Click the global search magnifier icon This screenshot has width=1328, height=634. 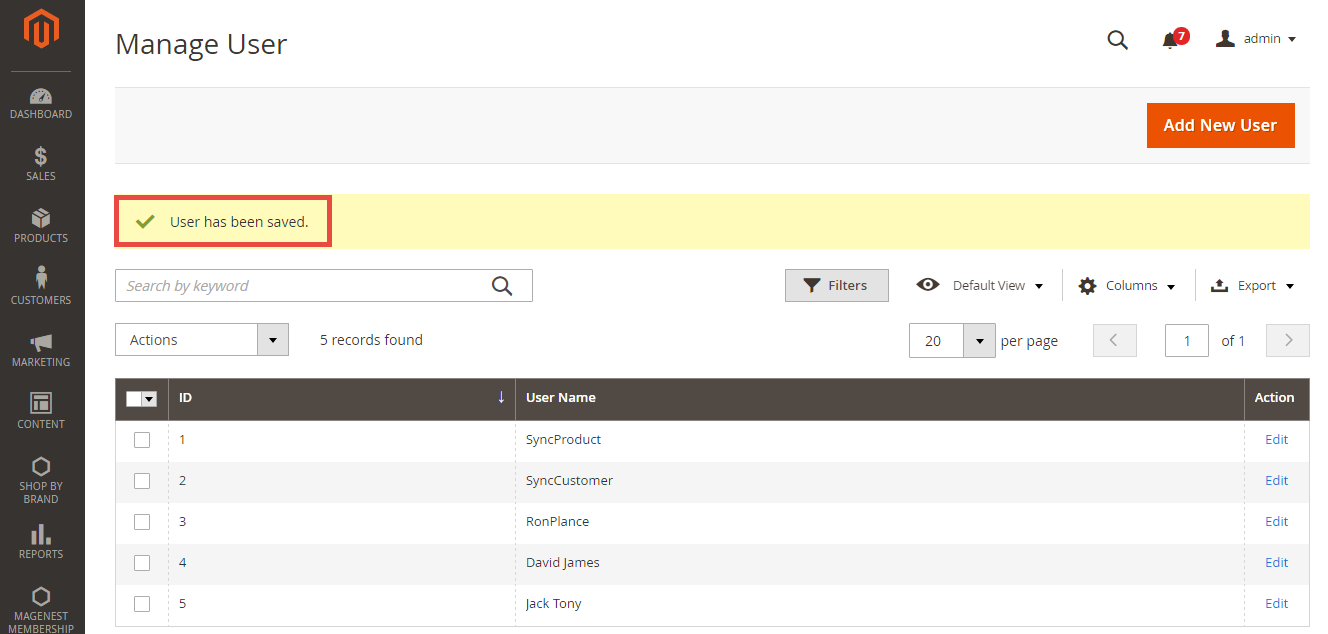click(x=1117, y=40)
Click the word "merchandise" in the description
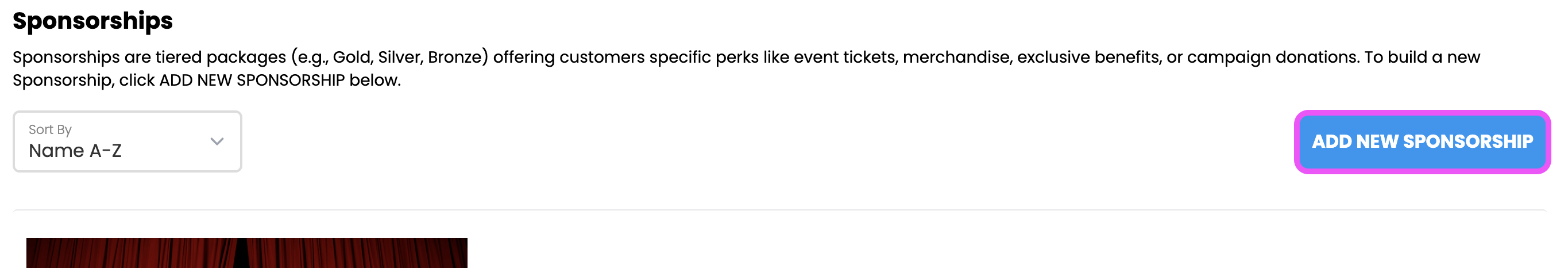The width and height of the screenshot is (1568, 268). coord(956,56)
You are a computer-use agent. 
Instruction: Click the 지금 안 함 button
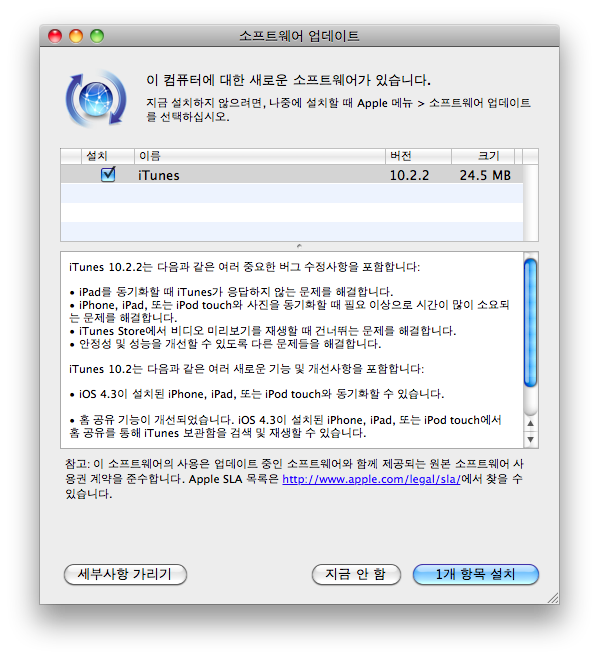pos(356,574)
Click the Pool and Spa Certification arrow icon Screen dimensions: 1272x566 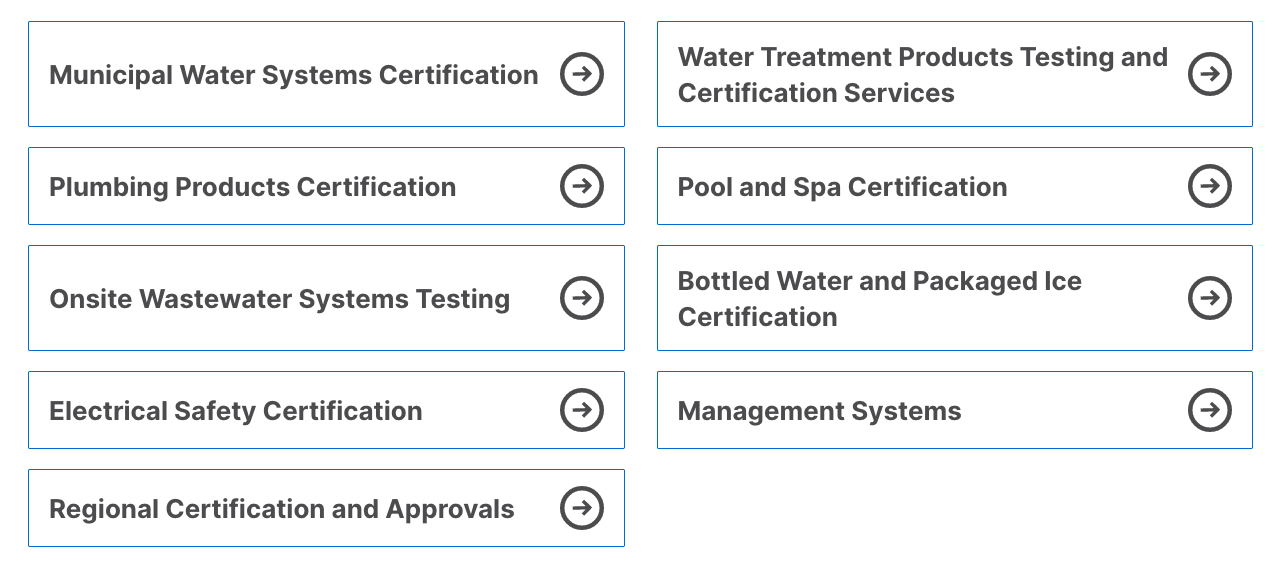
- - -
WHAT THE EXERCISE ASKS: Start at the line holding "You are a computer-use agent." and stop at the last line of the entries above. Repeat those lines exactly, pictures excluded.

SOLUTION FOR THIS TASK:
You are a computer-use agent. 
Instruction: Click the 지금 안 함 button
pos(356,574)
Click the Pool and Spa Certification arrow icon Screen dimensions: 1272x566 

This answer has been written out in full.